Table 2.
Patient demographic and clinical characteristics pre- and postmatching (overall cohort)
| Treated (n = 103) | Pre-match Metreleptin-naïvea (n = 230) | Matched Metreleptin-naïve (n = 103) | |
|---|---|---|---|
| Age at first symptoms in years, mean (SD) | 13.8 (11.5) | 19.2 (16.5)** | 15.0 (14) |
| Age at start of treatment or index observation date in years, mean (SD) | 24.7 (15.7) | 21.2* (5.94) | 25.3 (17.1) |
| Male, % | 15.5 | 30.4** | 21.4 |
| Diagnosis of GL, % | 60.2 | 35.2** | 60.2 |
| GL/PL subtype,b % | |||
| AGL | 12.6 | 3.0** | 3.9* |
| CGLc | 42.7 | 31.3 | 55.3 |
| Generalized progeroid lipodystrophy | 4.9 | 0.9 | 1.0 |
| APL | 2.9 | 12.2* | 2.9 |
| FPLDd | 36.9 | 52.6* | 36.9 |
| Clinical characteristics at start of treatment or index observation date | |||
| Elevated HbA1c (≥6.5%), % | 78.6 | 24.3** | 60.2** |
| Triglyceride levels in mg/dL,b mean (SD) | 1304 (2180) | 472** (785) | 486** (592) |
| Experienced ≥1 episode of pancreatitis,b % | 40.8 | 3.91** | 10.7** |
| Number of organs among heart, liver and kidneys with observed abnormalities, mean (SD) | 2.049 (0.797) | 0.613** (0.893) | 1.650** (0.871) |
| Heart, % | 46.6 | 8.26** | 29.1** |
| Liver, % | 92.2 | 35.7** | 83.5 |
| Kidneys, % | 66.0 | 17.4** | 52.4* |
| Patients with record of triglyceride levels, n | 102 | 103e | 82e |
| Patients with record of HbA1c levels, n | 103 | 118e | 77e |
* P < 0.05.
** P < 0.01 compared with metreleptin-treated cohort.
Abbreviations: AGL, acquired generalized lipodystrophy; CGL, congenital generalized lipodystrophy; FPLD, familial partial lipodystrophy; GL, generalized lipodystrophy; HbA1c, hemoglobin A1c; NA, not applicable; SD, standard deviation.
a Index observation date for the pre-match metreleptin-naïve cohort was defined as the time at which metreleptin-naïve patients achieved the mean age at the start of treatment of the treated sample (24.7 years) or the date of their last available observation, whichever comes first.
b GL/PL subtypes, triglyceride levels and pancreatitis were not used as matching parameters for the metreleptin-naïve cohort.
c Patients with mutations in AGPAT2 were the most common (n = 26 in treated cohort; n = 22 in matched metreleptin-naïve cohort), followed by those with mutations in BSCL2 (n = 15 in treated cohort; n = 15 in matched metreleptin-naïve cohort).
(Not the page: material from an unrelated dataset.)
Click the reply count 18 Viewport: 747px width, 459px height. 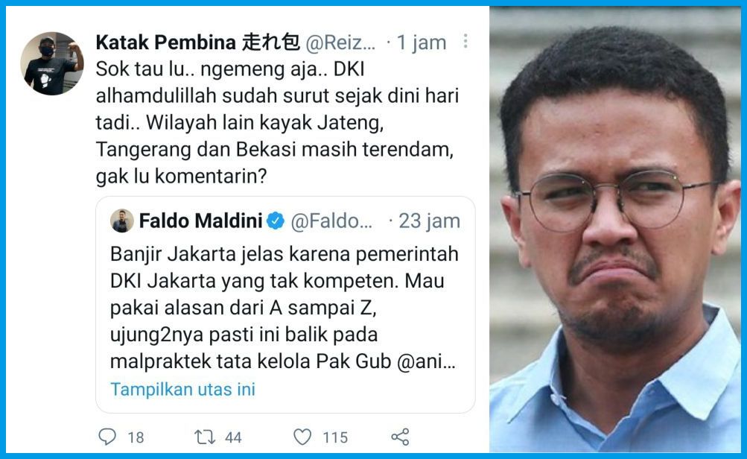pos(136,437)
The treated cohort also had 2 patients with CGL who had other mutations and 1 patient with CGL where genetic testing data were either missing or a mutation could not be confirmed. The matched metreleptin-naïve cohort also had 2 patients with PTRF4 mutations, 2 patients with CGL who had other mutations, and 16 patients with CGL where genetic testing data were either missing or a mutation could not be confirmed.
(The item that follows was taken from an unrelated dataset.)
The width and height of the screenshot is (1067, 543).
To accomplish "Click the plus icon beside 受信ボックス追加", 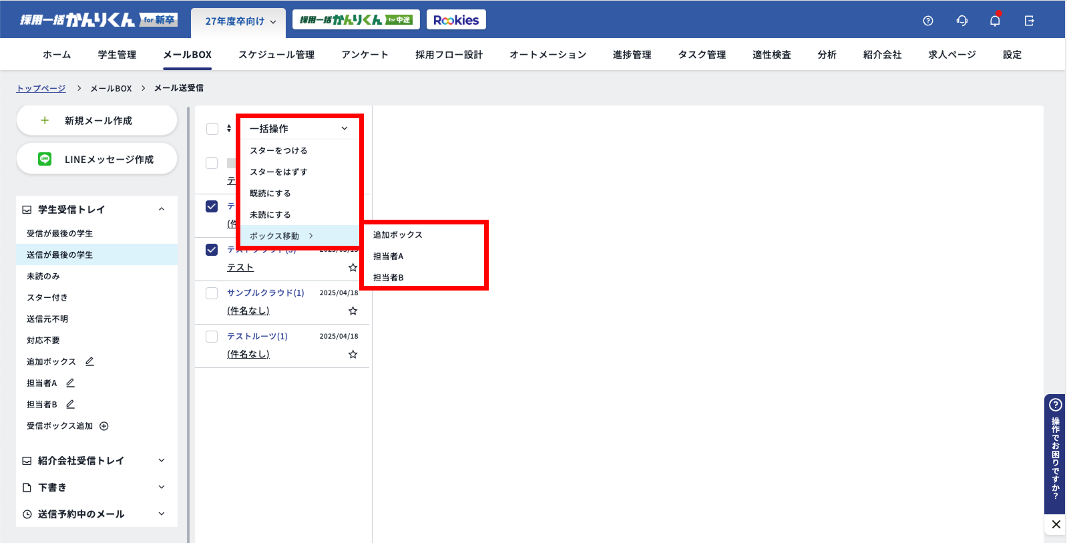I will pos(104,426).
d Patients with mutations in LMNA were the most common (n = 20 in treated cohort; n = 25 in matched metreleptin-naïve cohort), followed by those with mutations in PPARG (n = 8 in treated cohort; n = 3 in matched metreleptin-naïve cohort). The treated cohort also had 1 patient with FPLD who had a PCYT1A mutation and 9 patients with FPLD where genetic testing data were either missing or a mutation could not be confirmed. The matched metreleptin-naïve cohort also had 3 patients with Köbberling type FPLD; 5 patients with FPLD who had other mutations, and 2 patients with FPLD where genetic testing data were either missing or a mutation could not be confirmed.
e Counts only include patients who have lab measurements taken on or after their index observation date.